Quentin Letts makes some good points in 'R.I.P, Old-Fashioned Common Sense', [The Daily Mail, 20/4/09]. In particular, I support his acknowledgement that many of the press stories about 'elf 'n safety' are not true, and that we need to emphasise personal responsibility in a balanced approach to risk management.
Health and Safety Executive (HSE) is concerned with addressing real risks, such as the 229 workers who were killed in workplace incidents last year or the 28 million working days lost to work-related ill health. During 2007-08, 58 workers died and 3,623 suffered a major injury owing to a fall from height - ladders remain the most common factor (accounting for a third). So, while poking fun at 'ladder training' may have some mileage there are 58 families and groups of friends that may disagree.

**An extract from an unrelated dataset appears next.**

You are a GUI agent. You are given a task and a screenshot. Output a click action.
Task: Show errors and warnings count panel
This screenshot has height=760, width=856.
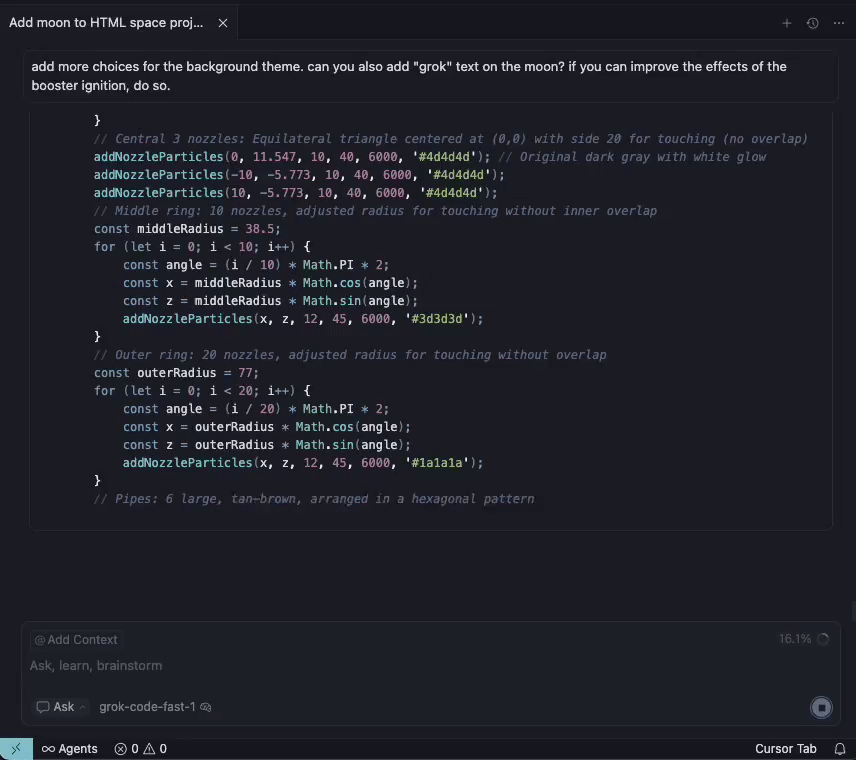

Quentin also criticises the approach to maintaining gravestones taken by some councils and claims that this is a consequence of HSE guidance. He fails to mention that this became a concern in 2000 when three children were killed by unsafe headstones. The current guidance produced by the Ministry of Justice (with local authorities, other stakeholders and HSE) seeks to put risks of unstable headstones into context and advises on a sensible and proportionate approach that (importantly) also respects the needs of the bereaved.
Recommendations to focus on serious incident areas like construction are also forthcoming, and I can assure readers that is exactly what we do. With the exception of major hazards (such as the nuclear industry and offshore oil and gas), construction is the most highly resourced sector by HSE. After agriculture, it is the most dangerous sector in Great Britain.
But to be clear, we are in agreement with Quentin's call for a commonsense approach to health and safety - and that is precisely what HSE is all about.